Qual é então a utilidade ou a finalidade de nossa vida? Não vou dizê-lo, e não conteis com isso. Estamos viajando junto. Devemos voltar as costas a todas as divisões e distinções, isto é, devemos encontrar o que é real, o que é Deus, o que é eternidade e o que é felicidade; porque ao homem que já é feliz nada o preocupa. Um homem apaixonado, ama a todo o mundo. Não existem para ele distinções de classe. Não lhe interessa liquidar outra pessoa, porque essa pessoa tem mais do que ele. Se a felicidade é a verdadeira felicidade, não tem então significado algum o que estamos fazendo atualmente. Pra achar a realidade, é necessário que haja liberdade, necessário que estejamos livres do pensamento condicionado, pois só assim poderemos descobrir se alguma coisa existe para além dos valores sensoriais. Não é da absurda liberdade política, que necessitamos; é da libertação de todo condicionamento, de todas as exigências psicológicas que nos condicionam o pensar. Virá a liberdade pela educação, por qualquer sistema de governo, quer esquerda, quer da direita? Podem os pais, ou, o ambiente, dar a liberdade? Se assim é, adquire o ambiente importância extraordinária, porquanto os pais precisam ser educados nas mesmas condições que o educador. Se o educador está confuso, condicionado, estreitado, limitado, tolhido por idéias supersticiosas antigas ou modernas, o educando sofrerá.

MATERIAL FORNECIDO

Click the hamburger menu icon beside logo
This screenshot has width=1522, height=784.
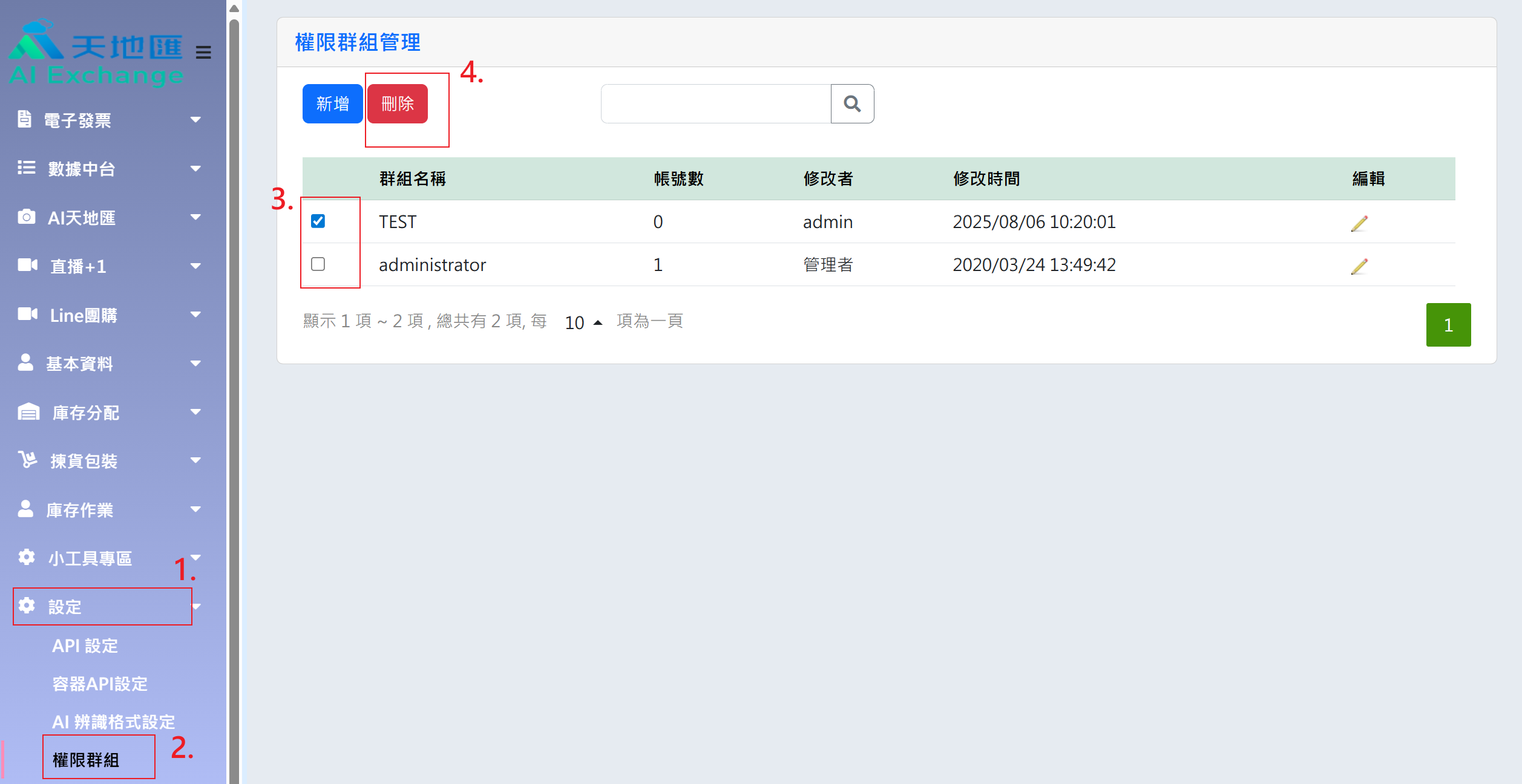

TAREFA A CUMPRIR
Prossiga o texto sobre a liberdade e a educação a partir da última frase apresentada, mantendo o mesmo tom reflexivo.

RESPOSTA DA TAREFA
O educador é, portanto, muito mais importante; isto é, a educação do educador é mais importante do que a educação da criança. Significa isso que são os pais e os mestres que primeiro precisam ser educados. Mas querem eles ser educados, ser radicalmente transformados? Absolutamente, e pela razão muito simples de que desejam a permanência. O que querem é o “status quo”, que as coisas fiquem como estão, com guerras, e concorrência, e um mundo político em que ninguém se entende, em que todos vivem a empurrar-se e destruir-se mutuamente.

Vós me perguntais o que eu faria relativamente à educação. É matéria muito vasta. Se desejais que as coisas continuem como estão, deveis aceitar o sistema atual, que ao nos traz guerras e confusão constante e nunca um momento de tranqüilidade. E é muito mais difícil educar o educador do que a criança, porque o educador já se tornou estúpido. Não me parece que compreendeis o que está sucedendo no mundo e como tudo se apresenta catastrófico. O educador está se tornando insensato, e não sabe o que fazer. Está confuso. Passa de um sistema para outro, de um mestre para outro, dos mais modernos aos mais antigos, sem nunca encontrar o que procura, pela razão muito simples de que não descobriu que a fonte da confusão está em si próprio Como pode um homem em tais condições despertar a inteligência em outro homem? Este é, pois, um dos problemas.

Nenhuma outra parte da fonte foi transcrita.